There is something mystical, almost magical about Newgrange. It is difficult to believe that it predates both Stonehenge and the tombs of Egypt, yet there appear to be similarities in the use of the sun's rays during the solstice to illuminate and to perhaps worship. Everything we learn from places like Newgrange can only be based on conjecture because there were no written accounts of life during that period. One thing we can be sure of; is that the people had derived great knowledge and used it in their construction methods such as the one here at Newgrange and Knowth and Nowth nearby. One day we will be able to visit those other two sites.
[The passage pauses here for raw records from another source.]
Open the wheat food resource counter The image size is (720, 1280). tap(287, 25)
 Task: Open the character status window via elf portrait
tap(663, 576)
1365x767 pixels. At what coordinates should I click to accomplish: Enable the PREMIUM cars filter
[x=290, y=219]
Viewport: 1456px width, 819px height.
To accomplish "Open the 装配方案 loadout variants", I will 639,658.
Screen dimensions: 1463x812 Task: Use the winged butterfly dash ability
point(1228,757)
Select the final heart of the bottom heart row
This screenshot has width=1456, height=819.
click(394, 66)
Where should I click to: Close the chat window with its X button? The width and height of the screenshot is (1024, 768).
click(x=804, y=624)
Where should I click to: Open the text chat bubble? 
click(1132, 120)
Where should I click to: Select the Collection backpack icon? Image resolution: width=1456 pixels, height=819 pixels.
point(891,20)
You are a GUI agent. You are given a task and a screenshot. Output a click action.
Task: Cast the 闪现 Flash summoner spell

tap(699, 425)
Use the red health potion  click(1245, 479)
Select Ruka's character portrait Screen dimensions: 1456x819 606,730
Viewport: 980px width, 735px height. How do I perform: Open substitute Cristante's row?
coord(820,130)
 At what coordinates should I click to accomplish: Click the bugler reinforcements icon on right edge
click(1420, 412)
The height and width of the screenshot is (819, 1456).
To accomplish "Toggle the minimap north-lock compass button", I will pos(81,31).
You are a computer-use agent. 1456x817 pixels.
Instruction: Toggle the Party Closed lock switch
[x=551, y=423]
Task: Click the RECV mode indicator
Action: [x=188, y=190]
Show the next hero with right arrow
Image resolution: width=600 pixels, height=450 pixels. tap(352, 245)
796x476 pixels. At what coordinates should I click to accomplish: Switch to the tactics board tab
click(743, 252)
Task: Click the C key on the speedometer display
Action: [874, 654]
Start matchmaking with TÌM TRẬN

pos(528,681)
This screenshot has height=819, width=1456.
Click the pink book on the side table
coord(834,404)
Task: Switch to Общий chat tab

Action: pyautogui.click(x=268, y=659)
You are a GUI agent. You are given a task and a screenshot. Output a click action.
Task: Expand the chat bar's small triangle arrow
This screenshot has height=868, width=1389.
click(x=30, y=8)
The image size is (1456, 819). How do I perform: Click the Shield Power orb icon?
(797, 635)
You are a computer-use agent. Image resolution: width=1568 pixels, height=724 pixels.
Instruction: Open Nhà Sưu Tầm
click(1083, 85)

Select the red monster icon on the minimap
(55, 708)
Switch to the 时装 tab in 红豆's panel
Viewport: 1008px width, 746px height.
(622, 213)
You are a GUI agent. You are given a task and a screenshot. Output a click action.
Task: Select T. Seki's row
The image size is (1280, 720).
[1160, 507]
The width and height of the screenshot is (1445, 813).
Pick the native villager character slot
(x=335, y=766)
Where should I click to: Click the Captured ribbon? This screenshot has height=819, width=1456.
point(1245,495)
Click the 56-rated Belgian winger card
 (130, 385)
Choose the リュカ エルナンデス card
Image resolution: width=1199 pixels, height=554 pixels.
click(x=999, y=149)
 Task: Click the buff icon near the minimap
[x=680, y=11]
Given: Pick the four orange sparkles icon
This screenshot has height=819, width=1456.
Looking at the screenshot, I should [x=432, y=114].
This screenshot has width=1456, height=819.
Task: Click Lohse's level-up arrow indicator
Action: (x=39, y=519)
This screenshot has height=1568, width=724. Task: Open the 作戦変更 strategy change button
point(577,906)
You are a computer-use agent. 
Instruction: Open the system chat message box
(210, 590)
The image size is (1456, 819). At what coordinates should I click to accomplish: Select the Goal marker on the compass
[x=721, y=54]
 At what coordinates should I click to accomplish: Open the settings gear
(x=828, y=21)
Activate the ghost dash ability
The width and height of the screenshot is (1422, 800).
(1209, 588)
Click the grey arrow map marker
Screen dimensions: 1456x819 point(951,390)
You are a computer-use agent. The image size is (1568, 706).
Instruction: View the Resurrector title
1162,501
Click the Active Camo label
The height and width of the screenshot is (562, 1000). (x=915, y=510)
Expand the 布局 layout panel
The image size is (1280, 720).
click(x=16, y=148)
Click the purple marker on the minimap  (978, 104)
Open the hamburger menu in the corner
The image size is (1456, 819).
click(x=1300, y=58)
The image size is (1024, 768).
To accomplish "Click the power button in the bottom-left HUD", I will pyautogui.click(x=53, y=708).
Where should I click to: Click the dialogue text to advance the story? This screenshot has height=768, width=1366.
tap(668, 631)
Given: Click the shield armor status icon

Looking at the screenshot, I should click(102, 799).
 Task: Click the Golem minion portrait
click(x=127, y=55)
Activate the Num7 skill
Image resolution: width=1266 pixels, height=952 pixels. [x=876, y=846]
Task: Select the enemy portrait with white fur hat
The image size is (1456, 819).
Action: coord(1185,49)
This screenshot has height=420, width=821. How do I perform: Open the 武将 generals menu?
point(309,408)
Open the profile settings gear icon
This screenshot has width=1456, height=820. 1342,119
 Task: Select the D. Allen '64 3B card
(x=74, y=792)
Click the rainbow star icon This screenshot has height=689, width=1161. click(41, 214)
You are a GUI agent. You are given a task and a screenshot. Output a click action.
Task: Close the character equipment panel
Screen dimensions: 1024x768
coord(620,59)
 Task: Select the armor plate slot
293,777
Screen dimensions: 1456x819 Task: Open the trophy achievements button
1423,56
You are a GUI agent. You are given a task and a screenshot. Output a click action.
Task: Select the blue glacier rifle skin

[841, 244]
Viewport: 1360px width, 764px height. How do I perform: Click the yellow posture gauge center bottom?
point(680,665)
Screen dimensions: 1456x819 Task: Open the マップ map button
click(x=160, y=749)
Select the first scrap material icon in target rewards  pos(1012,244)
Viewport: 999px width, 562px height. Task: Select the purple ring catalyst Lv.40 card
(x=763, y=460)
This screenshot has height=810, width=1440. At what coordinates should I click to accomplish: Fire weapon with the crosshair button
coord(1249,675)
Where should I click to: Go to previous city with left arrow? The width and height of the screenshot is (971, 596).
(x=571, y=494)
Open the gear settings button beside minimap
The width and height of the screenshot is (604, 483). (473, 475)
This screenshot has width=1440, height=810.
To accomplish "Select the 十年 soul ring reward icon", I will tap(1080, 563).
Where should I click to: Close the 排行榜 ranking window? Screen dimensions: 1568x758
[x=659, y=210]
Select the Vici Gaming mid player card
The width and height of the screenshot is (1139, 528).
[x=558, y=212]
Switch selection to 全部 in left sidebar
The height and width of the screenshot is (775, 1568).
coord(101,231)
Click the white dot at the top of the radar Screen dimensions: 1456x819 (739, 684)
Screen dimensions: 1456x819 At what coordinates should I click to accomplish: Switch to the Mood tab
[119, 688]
We may not be any wiser about life during neolithic times, but we can celebrate their ingenuity and the fact that these structures still exist today.

Despite the vast remains of Neolithic people across Ireland; the graves, altars, and tombs such as Poulnabrone in the Burren and Newgrange, little is known about the people. According to our tour guide today, something catastrophic may have happened that wiped out the Neolithic people or they may have died out over some time, as the modern Irish people do not appear to be genetically related to them. 'The culture that built Newgrange is sometimes confused with the much later Celtic culture, and designs on the stones are misdescribed as 'Celtic'. However, recent archaeogenetics suggests that the west European neolithic population was largely replaced by later arrivals.' (Wikipedia)

One day, I’d like to return during the Winter solstice when the sun shines through a gap above the lintel of the entrance, lighting up the interior of the tomb and illuminating Megalithic artwork if I could be lucky enough to obtain a much-sought-after ticket for the display.

As the sun dips low and darkness creeps into the end of the day, I drive away from this wondrous place. I feel that I will be back one day, but for now, I must find accommodation in the nearby town of Drogheda ahead of my flight from Dublin tomorrow. Today is a perfect ending to a short unplanned solo holiday in Ireland.